▶ Data listing
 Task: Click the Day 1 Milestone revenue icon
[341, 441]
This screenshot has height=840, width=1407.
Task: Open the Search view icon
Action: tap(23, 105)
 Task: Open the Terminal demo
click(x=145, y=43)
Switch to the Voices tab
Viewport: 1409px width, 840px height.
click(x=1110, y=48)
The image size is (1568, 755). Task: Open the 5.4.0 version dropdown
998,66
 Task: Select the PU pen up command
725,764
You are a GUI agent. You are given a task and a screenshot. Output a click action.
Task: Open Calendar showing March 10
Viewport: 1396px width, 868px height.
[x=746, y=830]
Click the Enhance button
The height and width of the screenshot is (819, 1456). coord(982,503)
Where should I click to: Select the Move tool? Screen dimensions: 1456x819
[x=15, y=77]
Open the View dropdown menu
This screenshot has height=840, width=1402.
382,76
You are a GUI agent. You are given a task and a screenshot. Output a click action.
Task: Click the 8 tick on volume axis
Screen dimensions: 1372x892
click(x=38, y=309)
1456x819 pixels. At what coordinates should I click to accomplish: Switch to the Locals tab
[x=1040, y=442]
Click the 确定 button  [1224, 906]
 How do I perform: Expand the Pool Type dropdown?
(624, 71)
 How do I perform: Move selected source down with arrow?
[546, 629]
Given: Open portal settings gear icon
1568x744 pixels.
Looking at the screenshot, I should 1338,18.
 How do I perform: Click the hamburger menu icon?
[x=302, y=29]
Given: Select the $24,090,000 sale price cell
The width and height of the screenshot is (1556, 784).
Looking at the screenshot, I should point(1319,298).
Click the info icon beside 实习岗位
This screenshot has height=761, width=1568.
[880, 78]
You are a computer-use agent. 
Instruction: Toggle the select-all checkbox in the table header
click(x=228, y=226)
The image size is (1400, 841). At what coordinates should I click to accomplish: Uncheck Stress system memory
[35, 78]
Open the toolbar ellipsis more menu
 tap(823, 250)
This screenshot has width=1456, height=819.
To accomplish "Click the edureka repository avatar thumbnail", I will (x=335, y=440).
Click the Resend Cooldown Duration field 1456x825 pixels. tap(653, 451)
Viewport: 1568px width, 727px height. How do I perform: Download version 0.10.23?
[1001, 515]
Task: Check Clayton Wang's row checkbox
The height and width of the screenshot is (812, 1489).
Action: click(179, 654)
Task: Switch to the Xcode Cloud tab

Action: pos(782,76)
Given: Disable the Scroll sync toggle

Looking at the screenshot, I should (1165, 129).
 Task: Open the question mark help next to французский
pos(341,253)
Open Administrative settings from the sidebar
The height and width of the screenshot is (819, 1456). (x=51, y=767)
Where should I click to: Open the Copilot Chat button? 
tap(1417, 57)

▶ Your goal
Every entry in the listing should be retyped exactly.

▶ Answer to this task
 Task: Click the Day 1 Milestone revenue icon
[341, 441]
This screenshot has height=840, width=1407.
Task: Open the Search view icon
Action: tap(23, 105)
 Task: Open the Terminal demo
click(x=145, y=43)
Switch to the Voices tab
Viewport: 1409px width, 840px height.
click(x=1110, y=48)
The image size is (1568, 755). Task: Open the 5.4.0 version dropdown
998,66
 Task: Select the PU pen up command
725,764
You are a GUI agent. You are given a task and a screenshot. Output a click action.
Task: Open Calendar showing March 10
Viewport: 1396px width, 868px height.
[x=746, y=830]
Click the Enhance button
The height and width of the screenshot is (819, 1456). coord(982,503)
Where should I click to: Select the Move tool? Screen dimensions: 1456x819
[x=15, y=77]
Open the View dropdown menu
This screenshot has height=840, width=1402.
382,76
You are a GUI agent. You are given a task and a screenshot. Output a click action.
Task: Click the 8 tick on volume axis
Screen dimensions: 1372x892
click(x=38, y=309)
1456x819 pixels. At what coordinates should I click to accomplish: Switch to the Locals tab
[x=1040, y=442]
Click the 确定 button  [1224, 906]
 How do I perform: Expand the Pool Type dropdown?
(624, 71)
 How do I perform: Move selected source down with arrow?
[546, 629]
Given: Open portal settings gear icon
1568x744 pixels.
Looking at the screenshot, I should 1338,18.
 How do I perform: Click the hamburger menu icon?
[x=302, y=29]
Given: Select the $24,090,000 sale price cell
The width and height of the screenshot is (1556, 784).
Looking at the screenshot, I should point(1319,298).
Click the info icon beside 实习岗位
This screenshot has height=761, width=1568.
[880, 78]
You are a computer-use agent. 
Instruction: Toggle the select-all checkbox in the table header
click(x=228, y=226)
The image size is (1400, 841). At what coordinates should I click to accomplish: Uncheck Stress system memory
[35, 78]
Open the toolbar ellipsis more menu
 tap(823, 250)
This screenshot has width=1456, height=819.
To accomplish "Click the edureka repository avatar thumbnail", I will (x=335, y=440).
Click the Resend Cooldown Duration field 1456x825 pixels. tap(653, 451)
Viewport: 1568px width, 727px height. How do I perform: Download version 0.10.23?
[1001, 515]
Task: Check Clayton Wang's row checkbox
The height and width of the screenshot is (812, 1489).
Action: click(179, 654)
Task: Switch to the Xcode Cloud tab

Action: pos(782,76)
Given: Disable the Scroll sync toggle

Looking at the screenshot, I should (1165, 129).
 Task: Open the question mark help next to французский
pos(341,253)
Open Administrative settings from the sidebar
The height and width of the screenshot is (819, 1456). (x=51, y=767)
Where should I click to: Open the Copilot Chat button? 
tap(1417, 57)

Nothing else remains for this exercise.